++++ Provided records ++++

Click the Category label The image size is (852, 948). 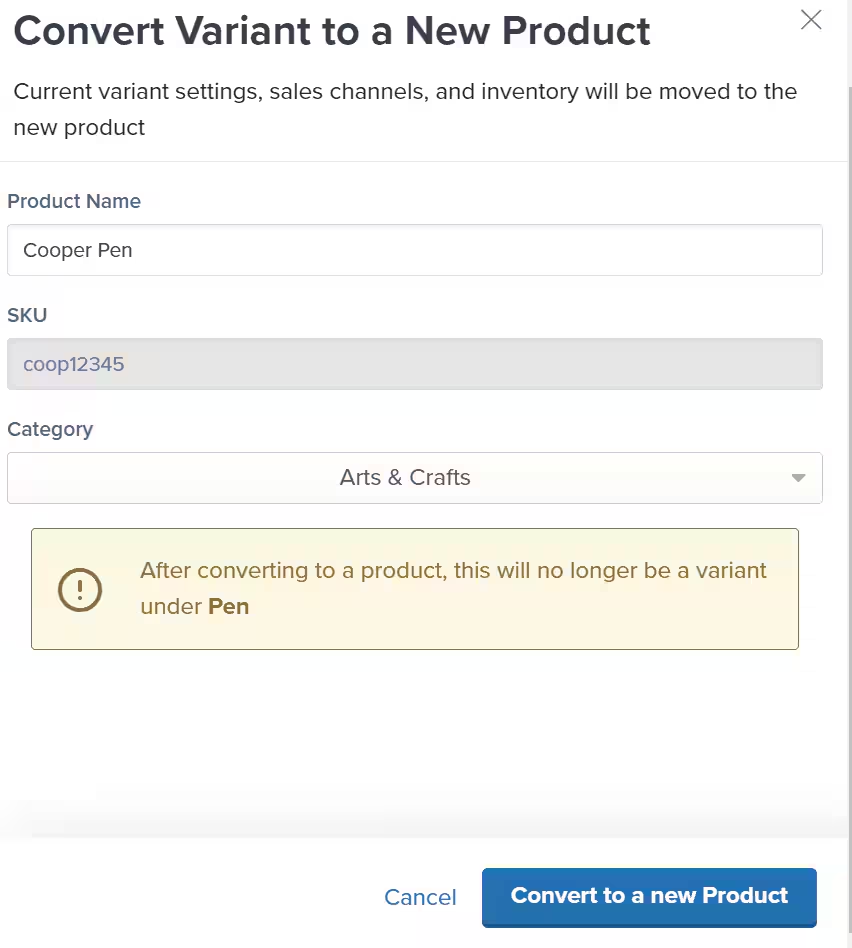[50, 429]
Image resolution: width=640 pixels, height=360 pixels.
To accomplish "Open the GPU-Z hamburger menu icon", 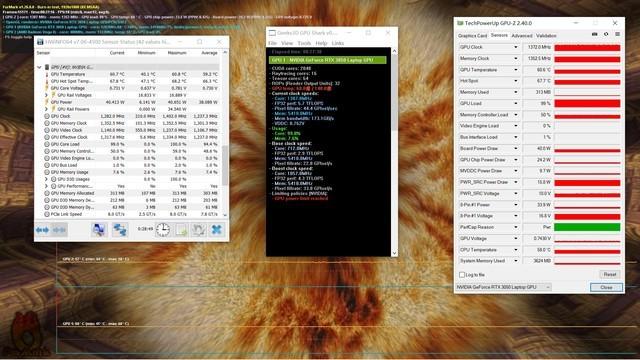I will tap(617, 35).
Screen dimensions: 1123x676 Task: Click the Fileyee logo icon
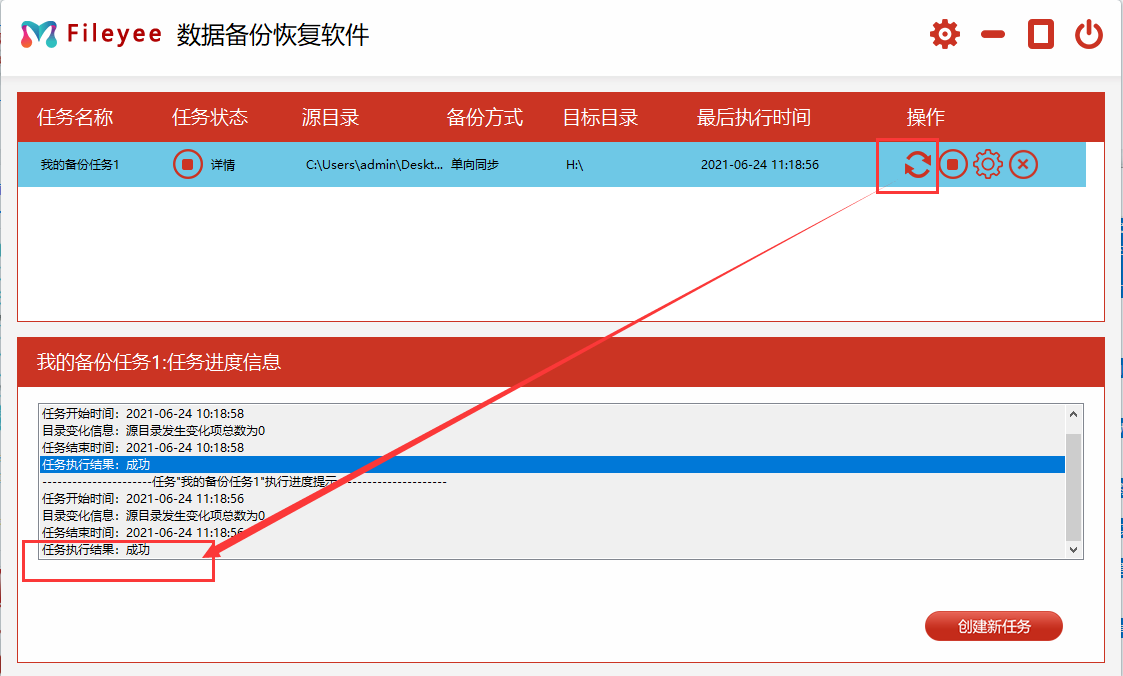(39, 35)
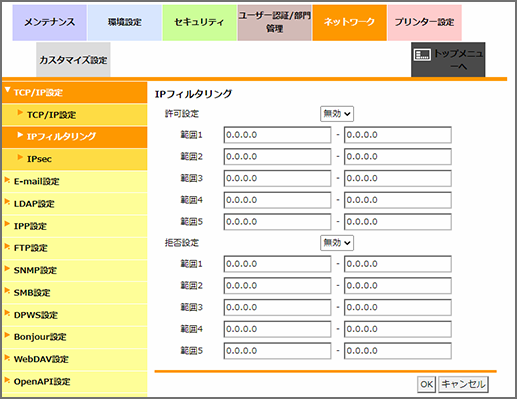
Task: Click the 拒否設定 範囲5 end address field
Action: click(398, 351)
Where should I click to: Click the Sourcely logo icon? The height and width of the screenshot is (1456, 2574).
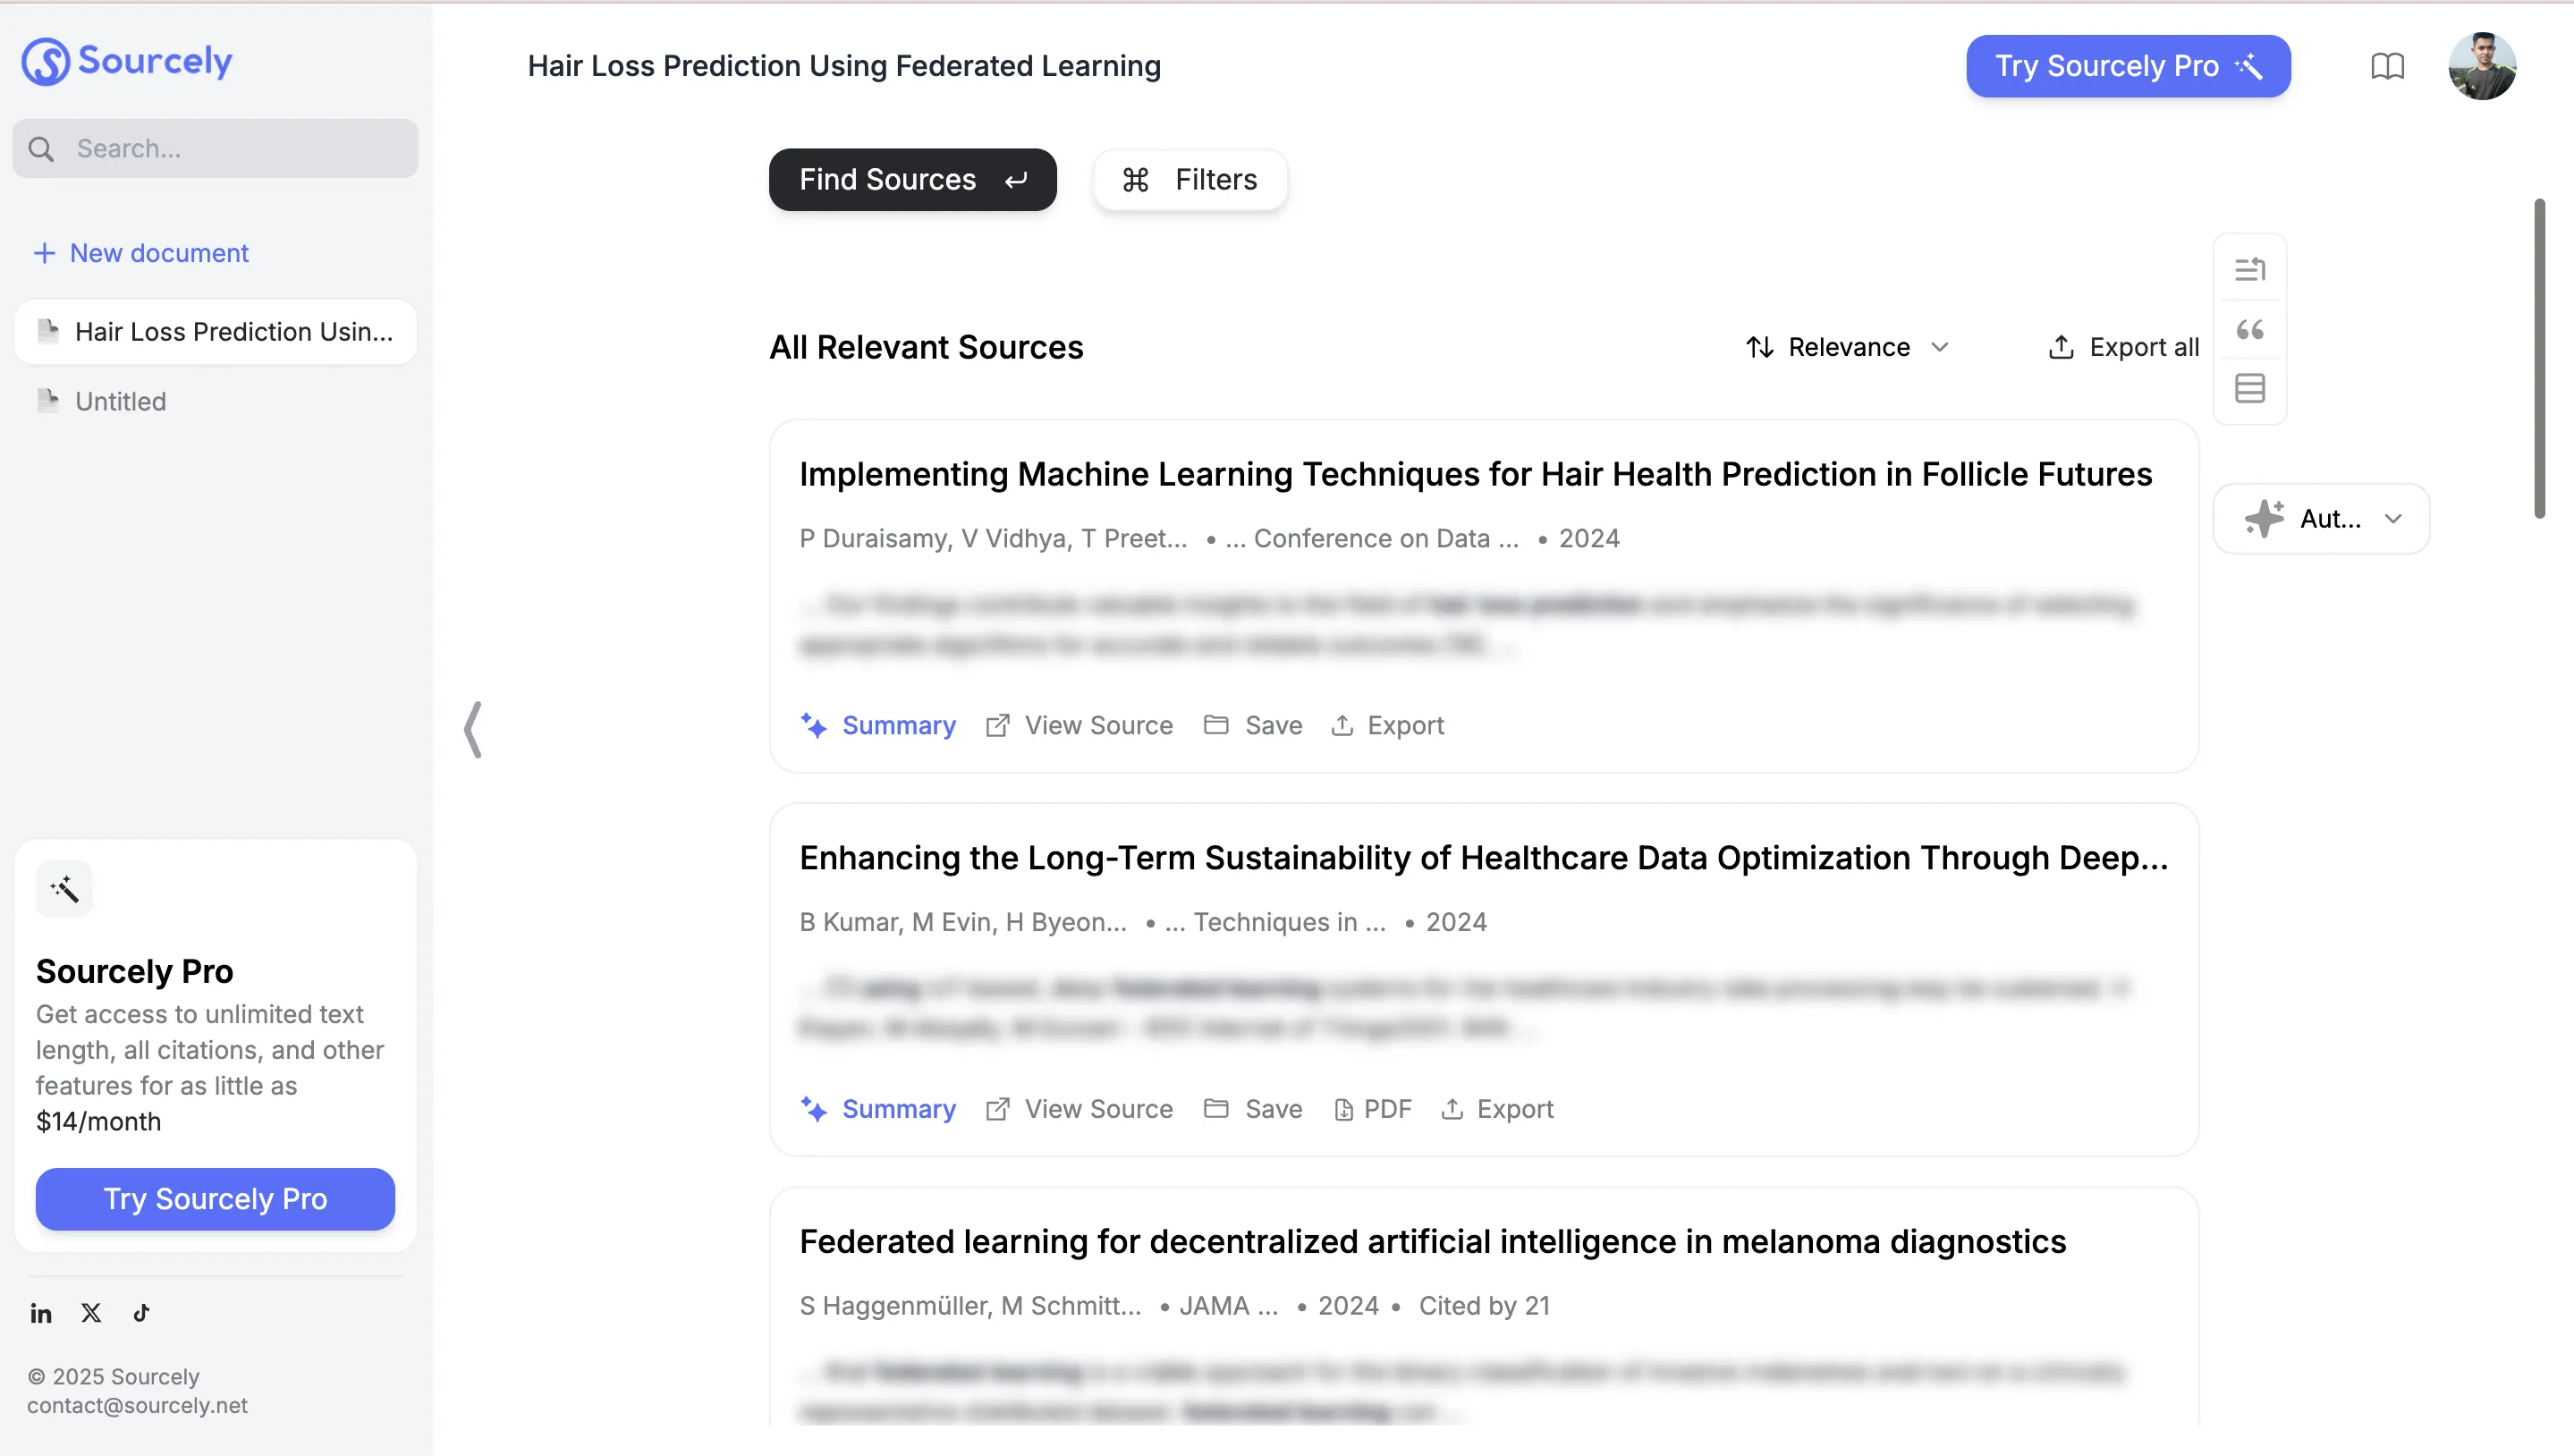tap(46, 62)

++++

Task description:
In the answer, the lines from the one containing "Screen dimensions: 1123x676" to the end of the records above must be written out exactly, both ends included; the pictures must not appear.

Solution:
Screen dimensions: 1123x676 Task: Click the Fileyee logo icon
(39, 35)
Task: Click the 拒否設定 範囲5 end address field
Action: click(398, 351)
Where should I click to: Click the Sourcely logo icon? The height and width of the screenshot is (1456, 2574).
tap(46, 62)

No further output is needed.